»»

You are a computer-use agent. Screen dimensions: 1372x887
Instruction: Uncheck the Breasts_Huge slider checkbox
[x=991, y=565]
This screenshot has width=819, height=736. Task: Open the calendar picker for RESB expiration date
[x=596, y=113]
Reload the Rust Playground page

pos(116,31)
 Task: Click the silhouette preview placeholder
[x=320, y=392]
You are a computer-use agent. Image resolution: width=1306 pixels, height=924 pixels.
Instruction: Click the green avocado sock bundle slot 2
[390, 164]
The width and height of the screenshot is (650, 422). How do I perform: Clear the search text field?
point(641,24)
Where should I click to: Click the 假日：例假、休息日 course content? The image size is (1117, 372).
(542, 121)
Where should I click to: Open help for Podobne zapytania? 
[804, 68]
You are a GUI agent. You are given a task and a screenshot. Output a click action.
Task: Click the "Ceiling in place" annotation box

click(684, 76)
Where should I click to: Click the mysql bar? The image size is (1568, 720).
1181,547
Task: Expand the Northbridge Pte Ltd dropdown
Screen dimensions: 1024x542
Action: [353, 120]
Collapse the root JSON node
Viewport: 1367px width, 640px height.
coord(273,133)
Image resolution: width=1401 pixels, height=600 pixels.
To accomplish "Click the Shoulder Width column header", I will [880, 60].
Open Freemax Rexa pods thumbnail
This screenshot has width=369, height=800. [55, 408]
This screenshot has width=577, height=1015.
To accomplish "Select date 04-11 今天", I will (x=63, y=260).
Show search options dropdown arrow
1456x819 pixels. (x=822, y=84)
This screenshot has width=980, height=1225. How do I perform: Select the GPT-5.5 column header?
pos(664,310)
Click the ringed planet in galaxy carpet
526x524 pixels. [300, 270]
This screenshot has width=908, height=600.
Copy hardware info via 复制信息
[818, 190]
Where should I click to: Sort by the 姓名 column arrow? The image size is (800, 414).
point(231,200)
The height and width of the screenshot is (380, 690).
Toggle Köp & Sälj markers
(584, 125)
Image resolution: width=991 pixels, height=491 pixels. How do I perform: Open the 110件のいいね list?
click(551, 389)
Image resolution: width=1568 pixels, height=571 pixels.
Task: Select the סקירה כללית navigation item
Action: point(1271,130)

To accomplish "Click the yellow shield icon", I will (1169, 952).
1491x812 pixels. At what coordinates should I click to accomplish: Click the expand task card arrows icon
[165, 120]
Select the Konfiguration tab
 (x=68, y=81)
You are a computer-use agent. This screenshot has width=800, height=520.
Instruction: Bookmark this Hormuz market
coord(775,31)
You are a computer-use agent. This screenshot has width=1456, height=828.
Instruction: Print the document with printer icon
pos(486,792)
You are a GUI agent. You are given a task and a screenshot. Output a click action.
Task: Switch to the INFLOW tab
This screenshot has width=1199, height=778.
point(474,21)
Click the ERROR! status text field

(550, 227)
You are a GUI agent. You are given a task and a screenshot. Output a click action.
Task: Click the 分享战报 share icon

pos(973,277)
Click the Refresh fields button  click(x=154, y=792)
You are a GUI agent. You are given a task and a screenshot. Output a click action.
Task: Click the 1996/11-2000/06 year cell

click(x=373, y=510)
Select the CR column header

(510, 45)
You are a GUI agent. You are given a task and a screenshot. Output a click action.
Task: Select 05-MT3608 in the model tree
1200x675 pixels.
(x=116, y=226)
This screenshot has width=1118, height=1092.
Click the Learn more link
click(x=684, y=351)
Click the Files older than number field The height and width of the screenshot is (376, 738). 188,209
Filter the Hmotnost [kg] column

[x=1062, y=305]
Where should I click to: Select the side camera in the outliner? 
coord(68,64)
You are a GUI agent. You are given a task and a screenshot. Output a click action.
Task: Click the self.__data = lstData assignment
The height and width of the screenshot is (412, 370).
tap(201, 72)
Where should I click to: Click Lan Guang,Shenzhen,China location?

««

Given exercise
Rewrite the part of the data above that starts with the line containing "This screenshot has width=819, height=736." and ends with the line containing "1456x819 pixels. (x=822, y=84)", changing "dropdown" to "menu" and keeping everything else the same.

Task solution
This screenshot has width=819, height=736. Task: Open the calendar picker for RESB expiration date
[x=596, y=113]
Reload the Rust Playground page

pos(116,31)
 Task: Click the silhouette preview placeholder
[x=320, y=392]
You are a computer-use agent. Image resolution: width=1306 pixels, height=924 pixels.
Instruction: Click the green avocado sock bundle slot 2
[390, 164]
The width and height of the screenshot is (650, 422). How do I perform: Clear the search text field?
point(641,24)
Where should I click to: Click the 假日：例假、休息日 course content? The image size is (1117, 372).
(542, 121)
Where should I click to: Open help for Podobne zapytania? 
[804, 68]
You are a GUI agent. You are given a task and a screenshot. Output a click action.
Task: Click the "Ceiling in place" annotation box

click(684, 76)
Where should I click to: Click the mysql bar? The image size is (1568, 720).
1181,547
Task: Expand the Northbridge Pte Ltd menu
Screen dimensions: 1024x542
Action: [353, 120]
Collapse the root JSON node
Viewport: 1367px width, 640px height.
coord(273,133)
Image resolution: width=1401 pixels, height=600 pixels.
To accomplish "Click the Shoulder Width column header", I will [880, 60].
Open Freemax Rexa pods thumbnail
This screenshot has width=369, height=800. [55, 408]
This screenshot has width=577, height=1015.
To accomplish "Select date 04-11 今天", I will (x=63, y=260).
Show search options menu arrow
1456x819 pixels. (x=822, y=84)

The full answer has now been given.